Funding: The author(s) received no specific funding for this work.
Competing interests: I have read the journal’s policy and the authors of this manuscript have the following competing interests: JNK holds shares in StratifAI, Synagen, Spira Labs, Tremont AI, and Saterra AI; is Co-PI on institutional research grants from GSK and AstraZeneca, and declares honoraria or consulting fees from AstraZeneca, Bayer, Bioptimus, Daiichi Sankyo, Eisai, Janssen, Merck, MSD, Novartis, BMS, Roche, and Pfizer. The Cambridge Centre for AI in Medicine (CCAIM) receives funding from GSK, Boehringer-Ingelheim, AstraZeneca, Sanofi and Quantum Black, AI by McKinsey. D.F. holds shares in and is employed at Synagen AI GmbH. D.F. has received a research grant from OpenAI.
Abbreviations: AI, artificial intelligence; LLM, large language model
Introduction
Before deployment in high-stakes settings, artificial intelligence (AI) systems must be shown to be accurate, safe, generalizable, and useful for their intended tasks [1]. In machine learning, standardized benchmarks allow algorithms to be compared under shared conditions. They do more than measure performance: They define the problem, determine what counts as success, and shape scientific progress. ImageNet illustrates this effect by providing a large-scale, standardized task that helped drive modern computer vision [2]. Medical AI has followed the same benchmarking logic; radiology datasets have enabled systematic comparison of imaging models [3], while question-answering benchmarks such as MedQA [4] assess clinical reasoning. These benchmarks share a simple evaluation structure: a fixed input, a single response, and a reference answer against which predictions are scored. This structure has been effective in measuring and accelerating progress on bounded clinical tasks, from image interpretation and histopathology classification to knowledge-based medical licensing examinations, with some systems reaching expert-level performance under controlled benchmark conditions [5,6].
As illustrated in Fig 1A, classical machine-learning models typically map fixed clinical inputs to prediction outputs, while large language models (LLMs) generate text responses to clinical questions.
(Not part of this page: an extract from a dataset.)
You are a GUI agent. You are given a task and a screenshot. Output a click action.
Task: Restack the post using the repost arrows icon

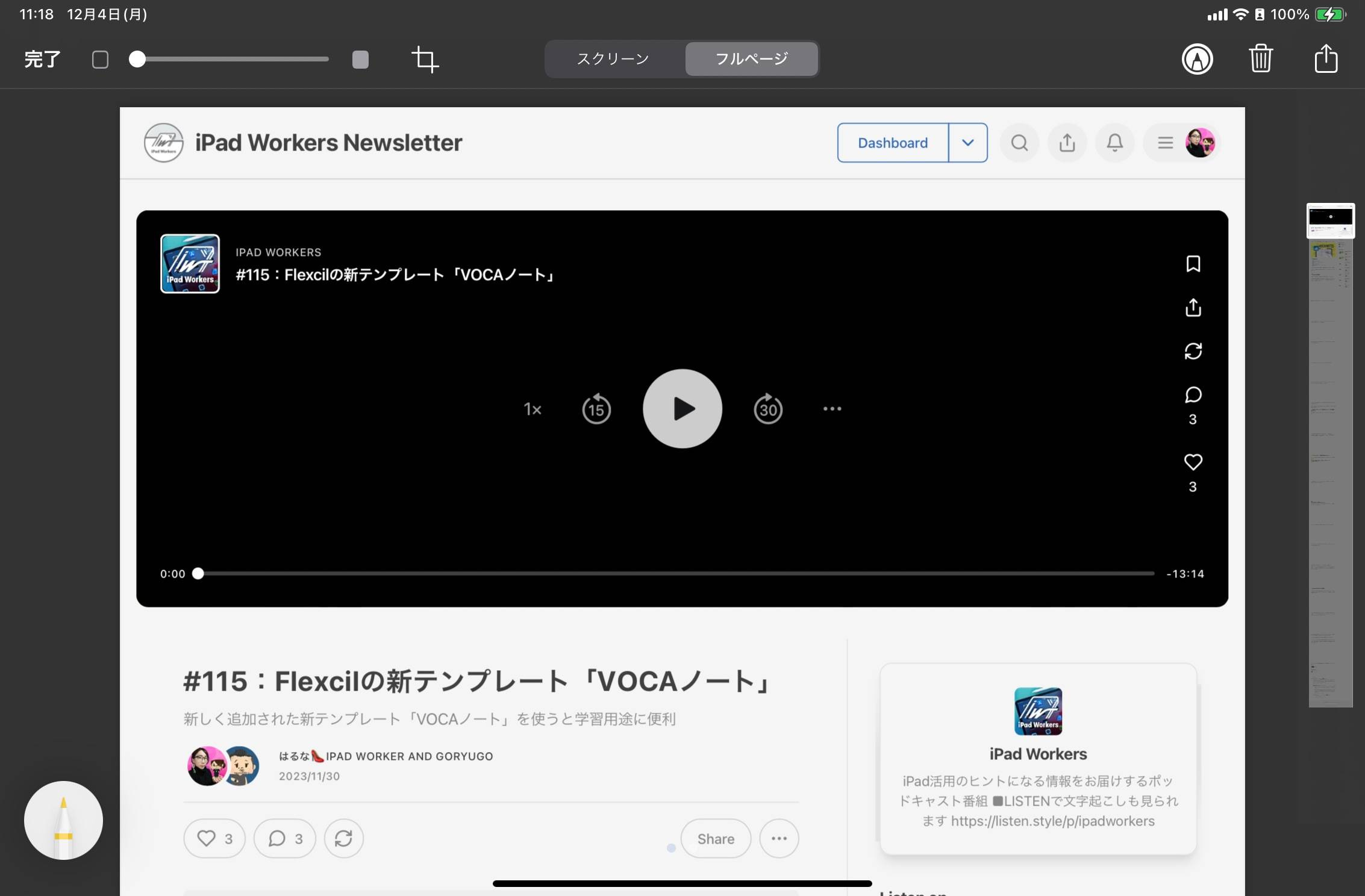click(x=1193, y=351)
Medical AI agents differ because they operate within a clinical workflow: they actively gather information, use tools, and adapt subsequent decisions as new information becomes available. Final-output matching is therefore insufficient for agentic workflows, because clinical care often allows multiple safe trajectories. Competence depends on how information is gathered, actions are sequenced, and decisions adapt over time. Emerging benchmarks have begun to reflect this through simulated patient encounters and iterative diagnostic tasks [7]. In these settings, performance is more variable, suggesting that earlier benchmarks primarily rewarded static answers rather than longitudinal decision-making [6,8].
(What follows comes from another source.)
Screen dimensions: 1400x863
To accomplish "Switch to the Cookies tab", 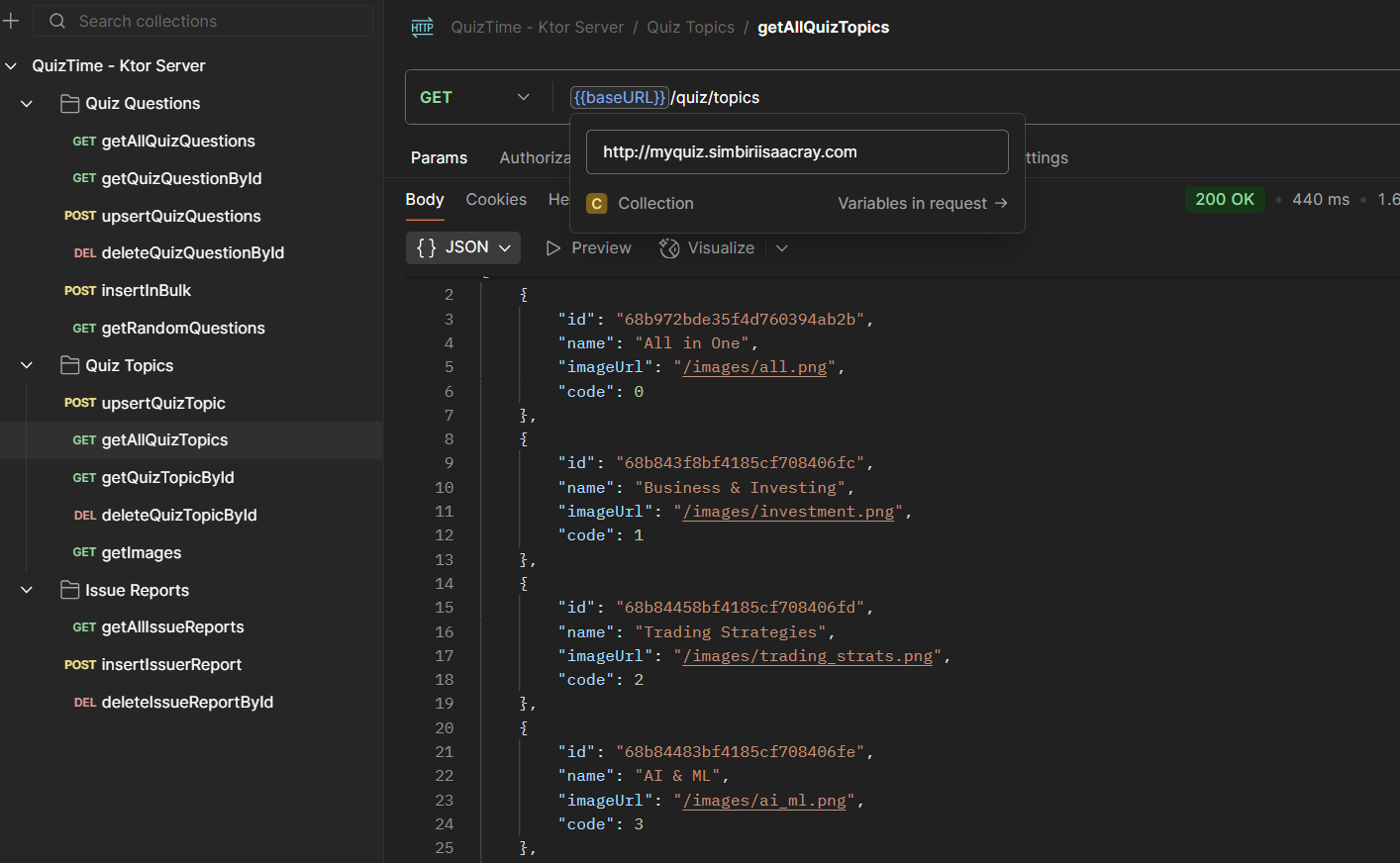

(A) Schematic contrast between classical machine-learning models, LLM-based clinical question answering, and autonomous medical AI agents embedded in clinical workflows. (B) Overview of benchmark domains across model generations, highlighting the additional evaluation dimensions required for agentic systems: action appropriateness, process safety, and resource stewardship. Figure was created in BioRender. Ruhrberg Estévez, S. (2026) https://BioRender.com/s6mb56s.
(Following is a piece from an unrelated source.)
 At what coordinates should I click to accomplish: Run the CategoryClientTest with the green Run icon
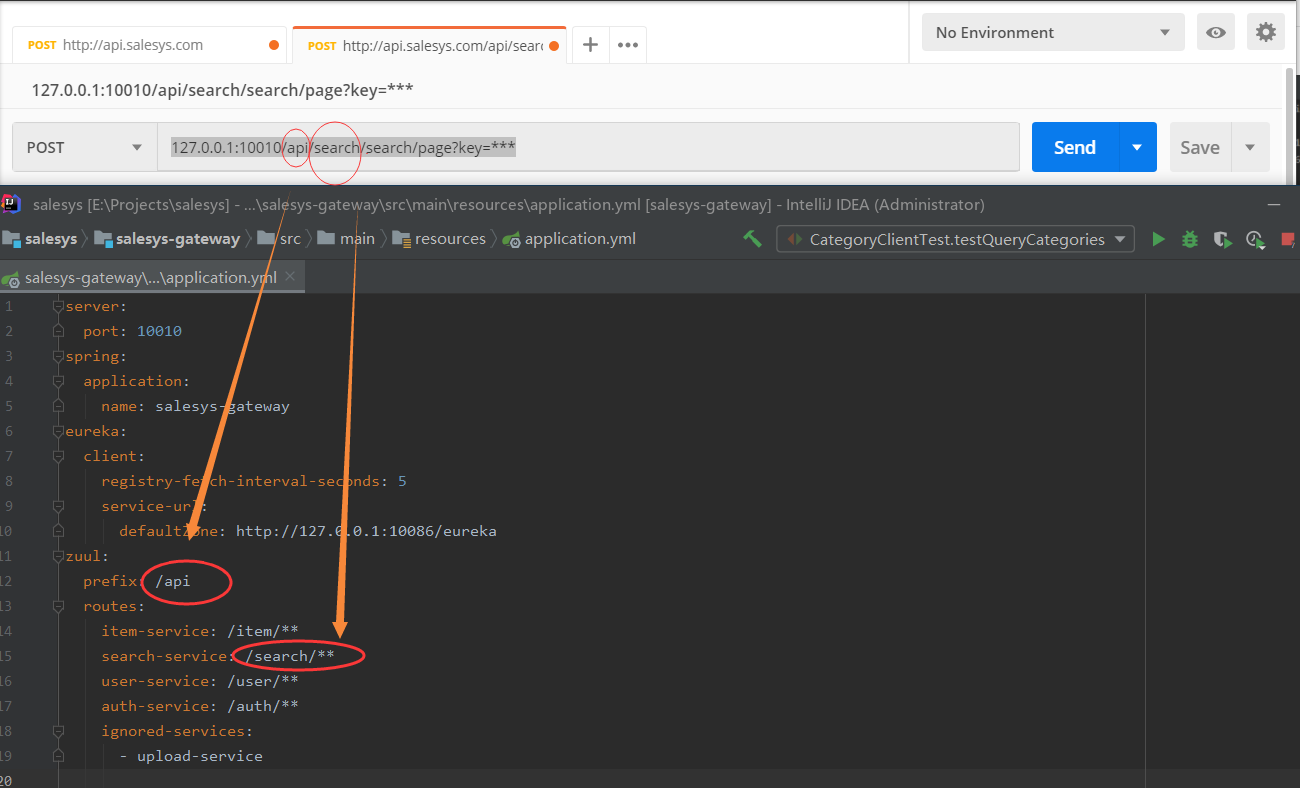(x=1159, y=239)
Benchmarking sequential decision-making
Similar evaluation paradigms already exist outside medicine. In interactive environments such as video games, evaluation extends beyond recalling facts about the environment and instead assesses whether agents can observe the current state, select actions, adapt to feedback, and pursue long-horizon objectives [9]. These environments distinguish an agent’s strategic choices from the mechanics of action execution. For example, an agent playing a video game such as Pokémon must decide when to explore, collect characters, interact with non-player characters, or enter battles; success depends on how these decisions are sequenced as the game state evolves.
The same distinction applies to medical agents operating within an electronic health record. Clinical decision-making is sequential, multimodal, and constrained by cost, time, resource availability, and patient safety. The agent must decide whether to ask further history questions, perform examination steps, order laboratory tests or imaging, request specialist input, consult guidelines, or initiate treatment. Existing benchmarks remain valuable for evaluating these component capabilities. In agentic systems, however, the same models increasingly function as tools within a broader decision-making workflow rather than as standalone predictors [5,10].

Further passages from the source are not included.